WHAT TO WORK ON: Begin your copy at the line with "Task: Select the Catalog box icon" in the records below and end it at the line with "This screenshot has height=492, width=1000.", restating each line word for word; omit the pictures.

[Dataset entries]
[Start of Attachment]
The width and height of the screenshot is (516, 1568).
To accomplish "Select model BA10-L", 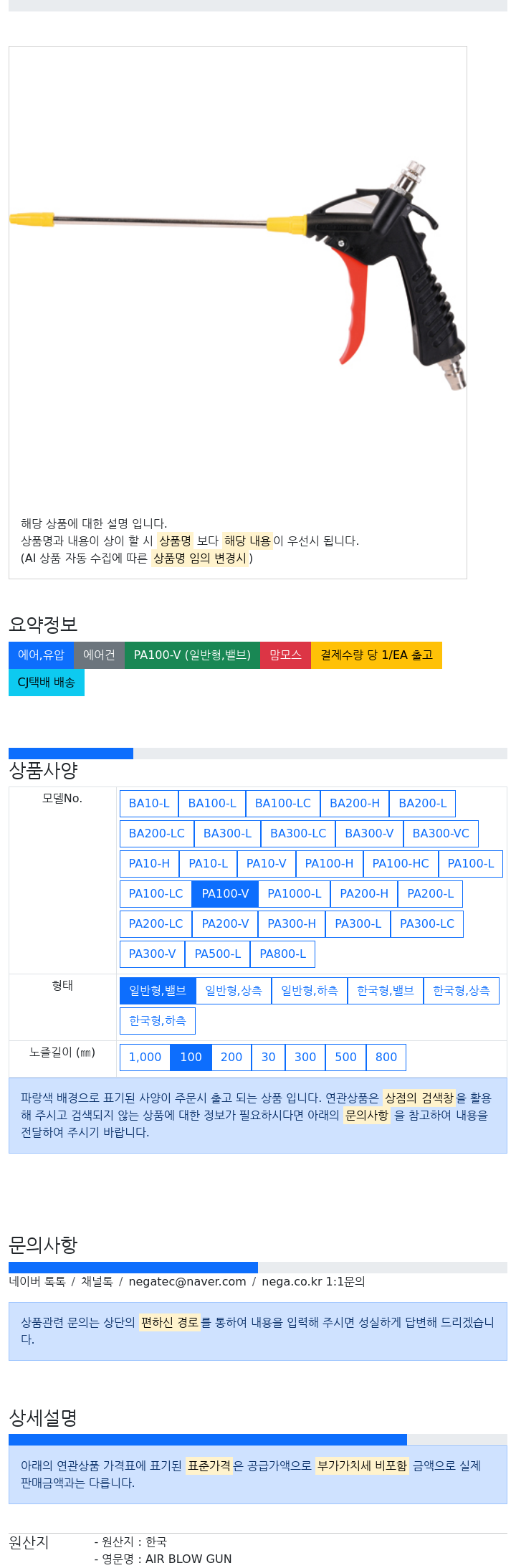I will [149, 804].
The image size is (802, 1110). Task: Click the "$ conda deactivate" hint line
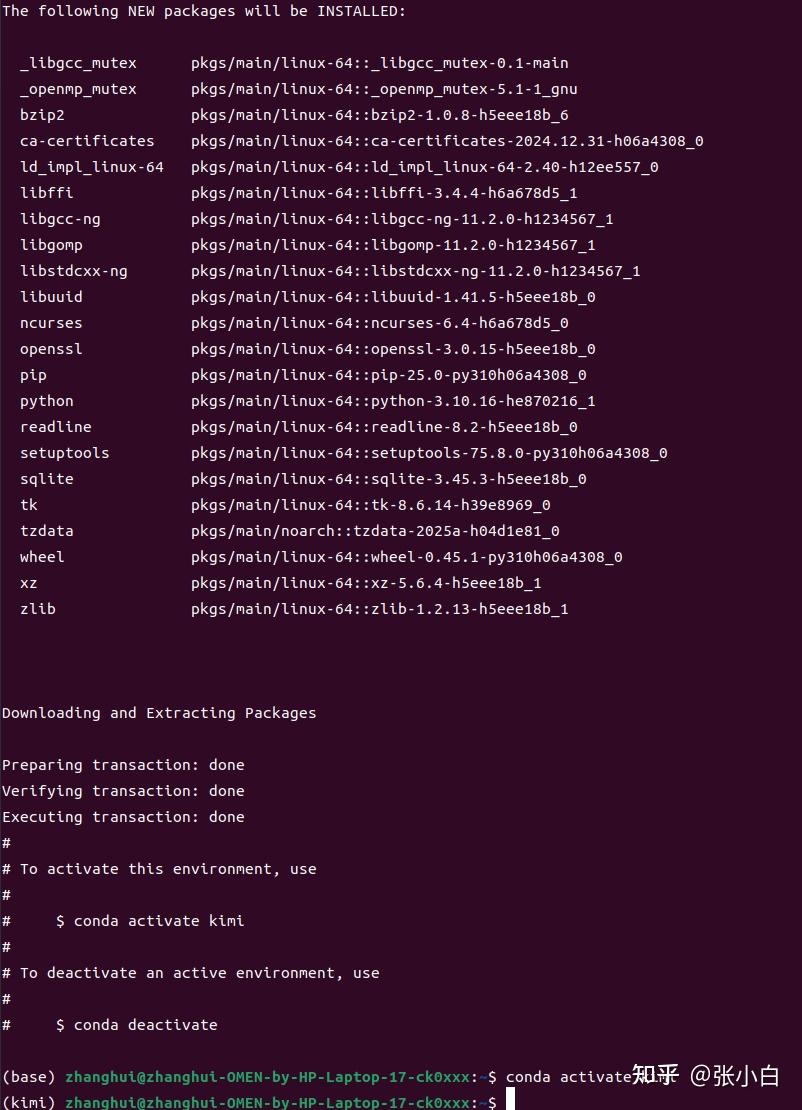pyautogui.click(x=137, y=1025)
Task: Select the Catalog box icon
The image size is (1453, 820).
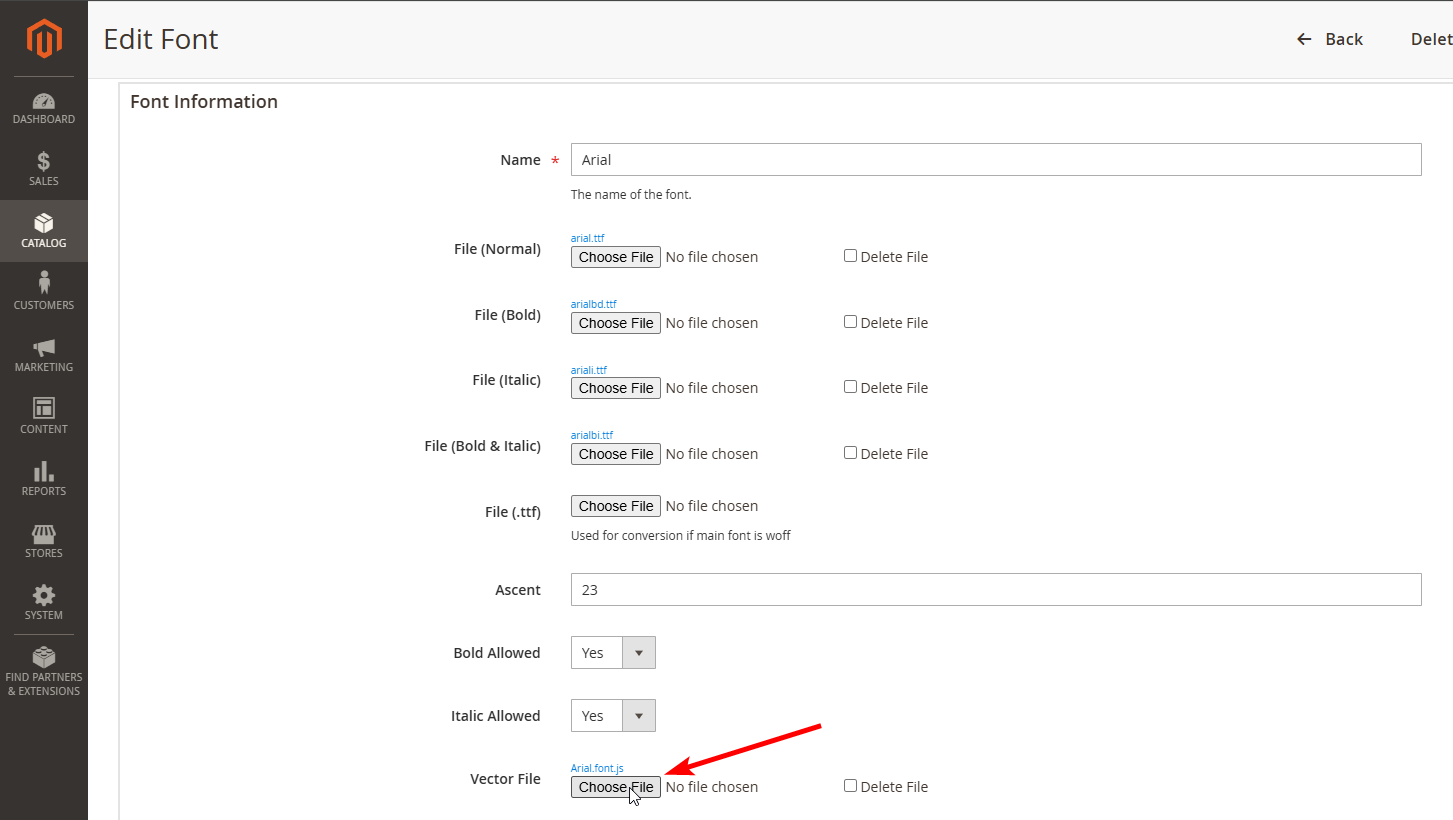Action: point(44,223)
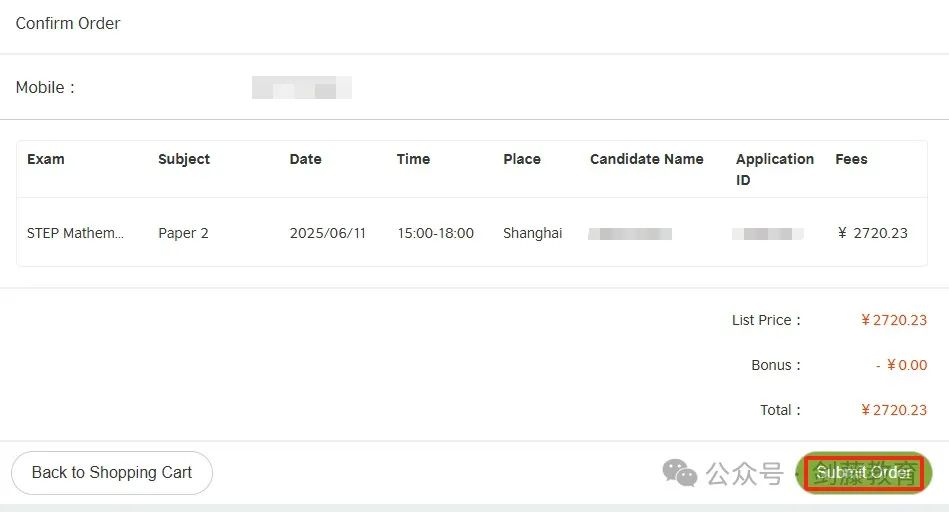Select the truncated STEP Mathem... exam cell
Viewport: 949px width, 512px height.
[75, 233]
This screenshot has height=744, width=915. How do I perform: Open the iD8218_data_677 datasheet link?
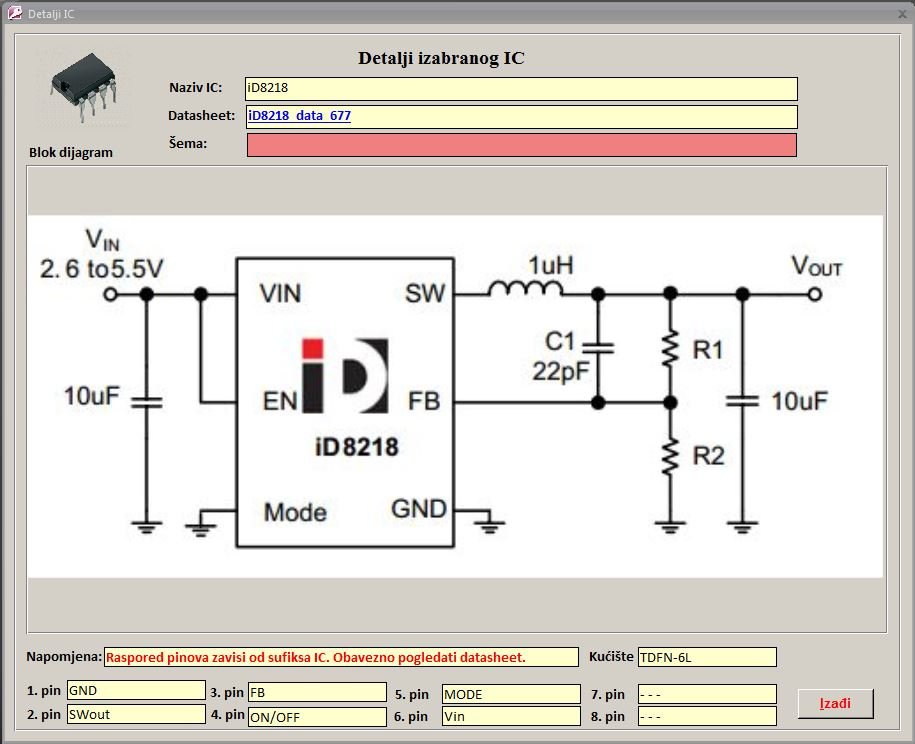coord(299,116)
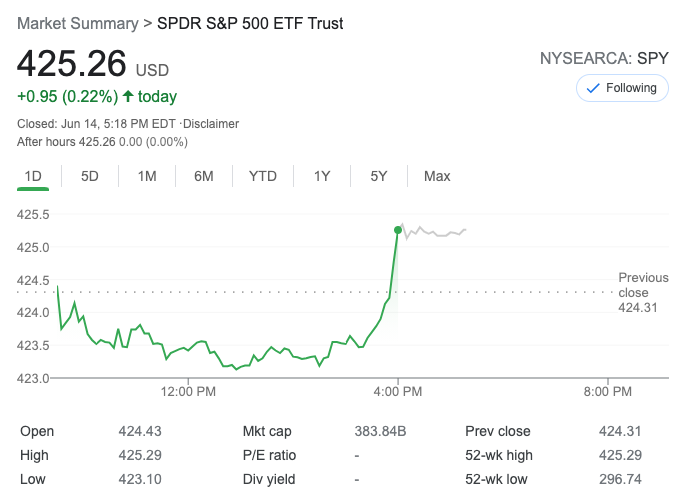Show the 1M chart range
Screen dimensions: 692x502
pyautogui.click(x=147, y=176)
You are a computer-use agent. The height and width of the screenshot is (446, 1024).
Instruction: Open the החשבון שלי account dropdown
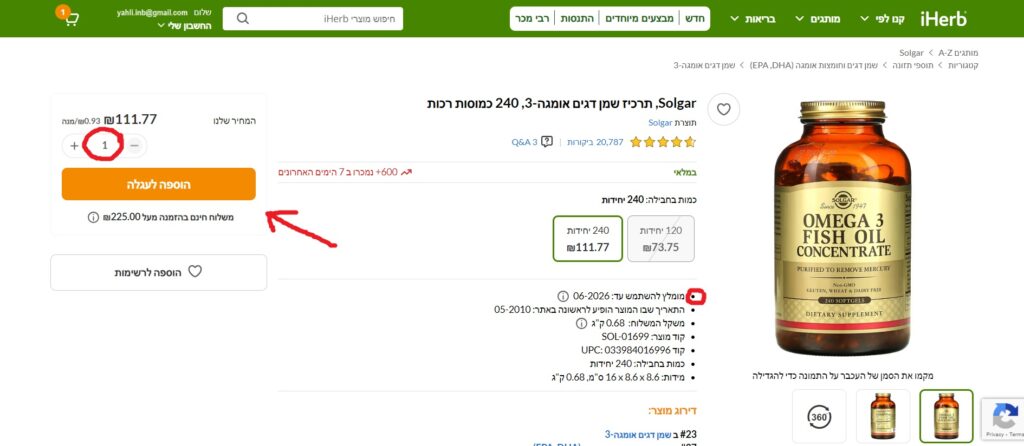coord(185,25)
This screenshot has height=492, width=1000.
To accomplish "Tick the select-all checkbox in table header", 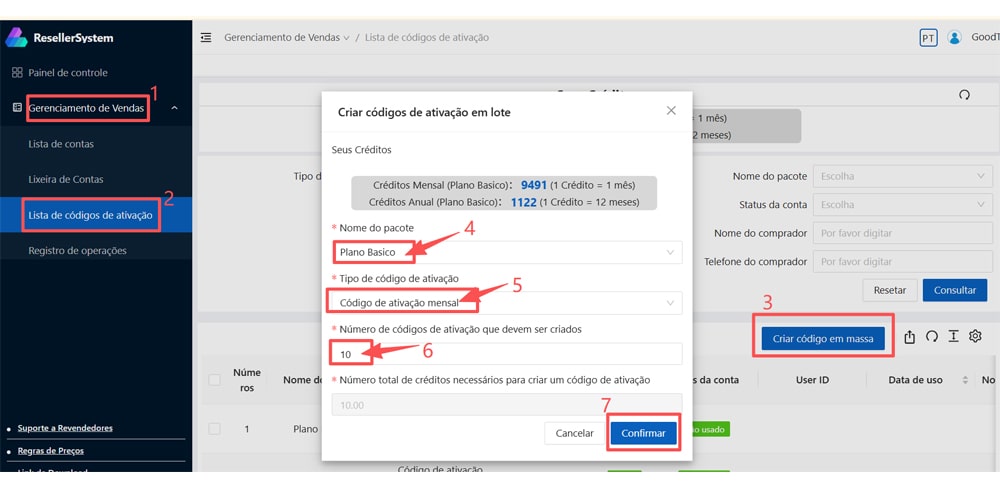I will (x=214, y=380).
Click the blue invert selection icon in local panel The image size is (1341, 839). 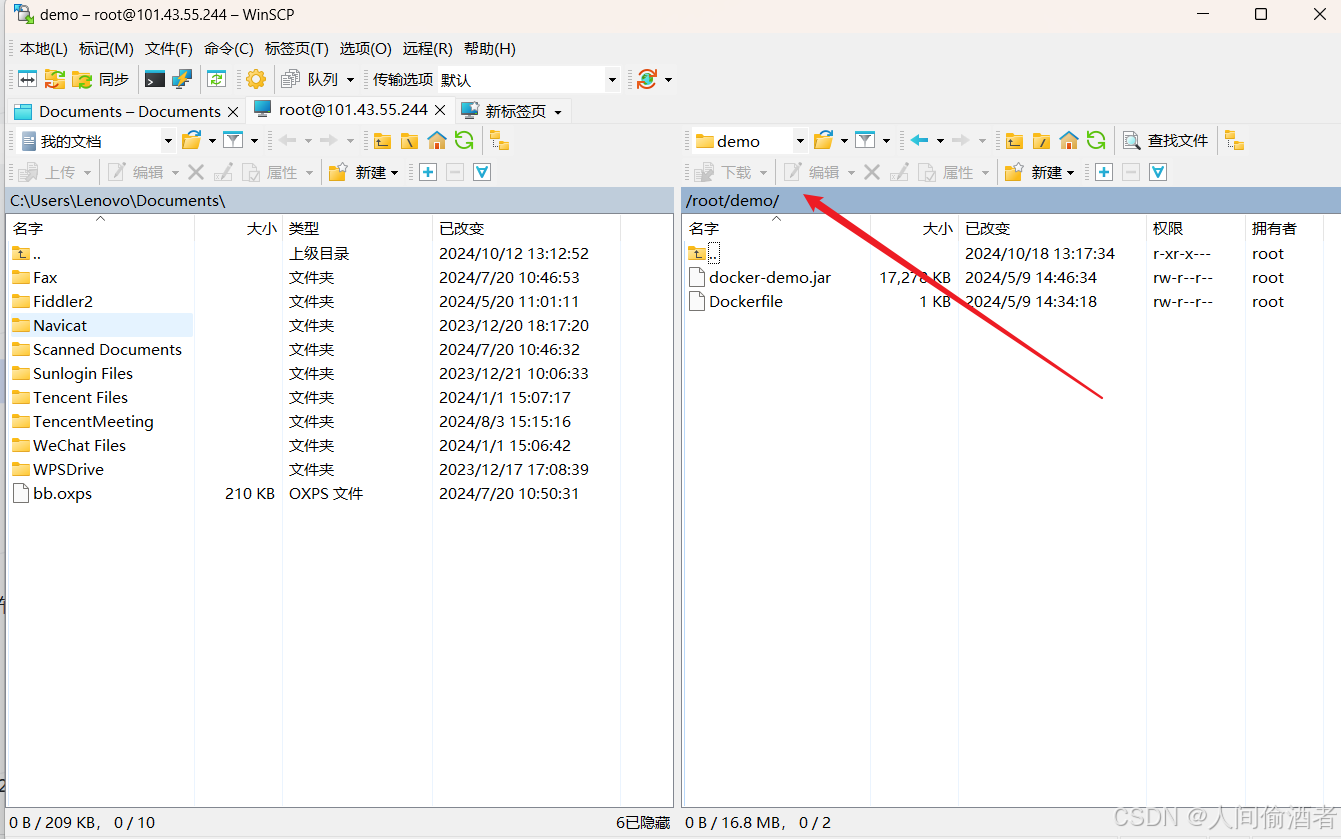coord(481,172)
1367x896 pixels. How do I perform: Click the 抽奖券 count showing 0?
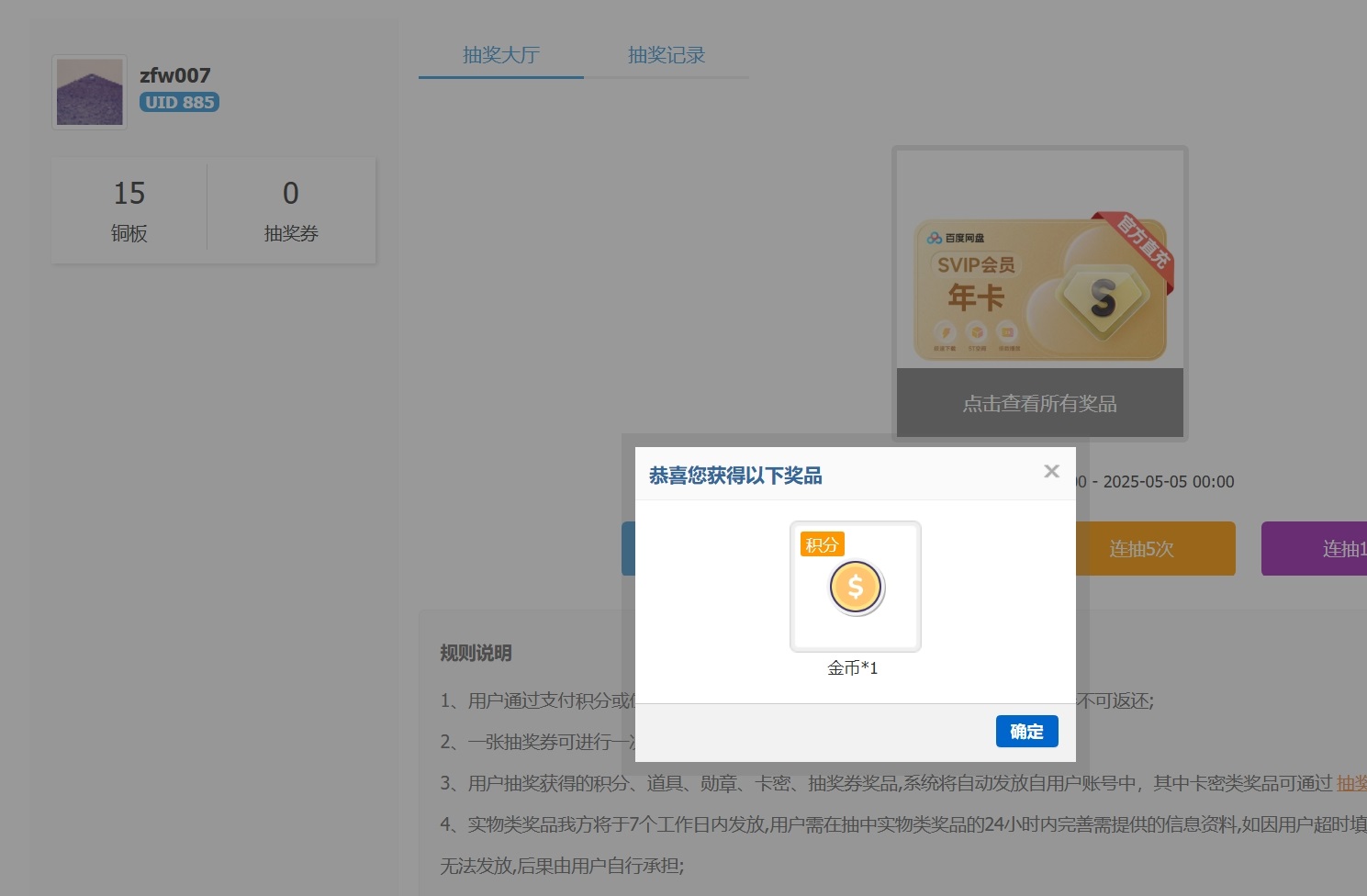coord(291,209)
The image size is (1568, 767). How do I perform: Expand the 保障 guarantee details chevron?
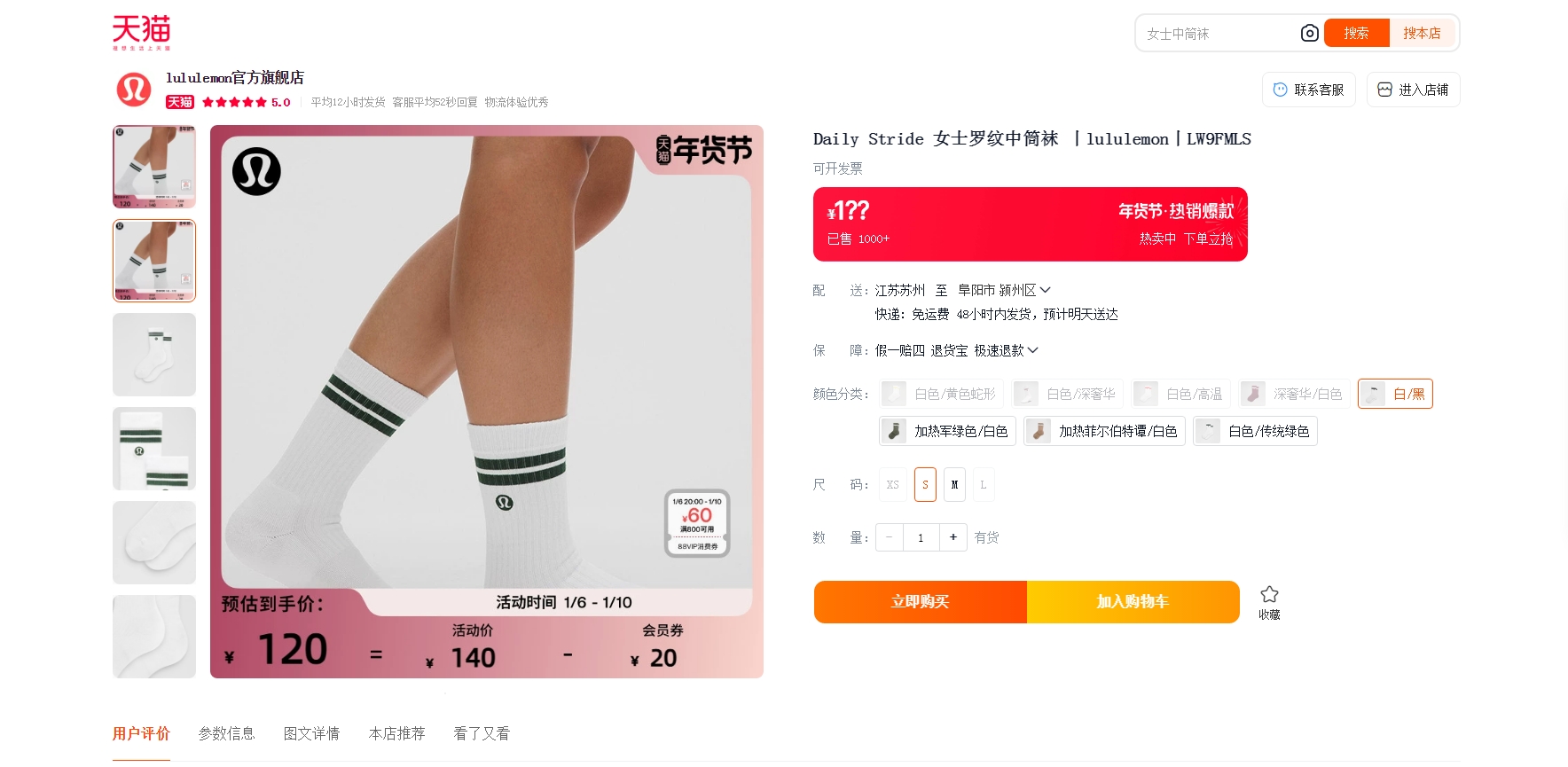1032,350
[End of Attachment]
COMPLETED EXERCISE:
Task: Select the Catalog box icon
The image size is (1453, 820).
Action: point(44,223)
Select the truncated STEP Mathem... exam cell
Viewport: 949px width, 512px height.
[75, 233]
This screenshot has height=744, width=915. How do I perform: Open the iD8218_data_677 datasheet link?
coord(299,116)
Show the 1M chart range
Screen dimensions: 692x502
pyautogui.click(x=147, y=176)
You are a computer-use agent. The height and width of the screenshot is (446, 1024).
Instruction: Open the החשבון שלי account dropdown
coord(185,25)
This screenshot has height=492, width=1000.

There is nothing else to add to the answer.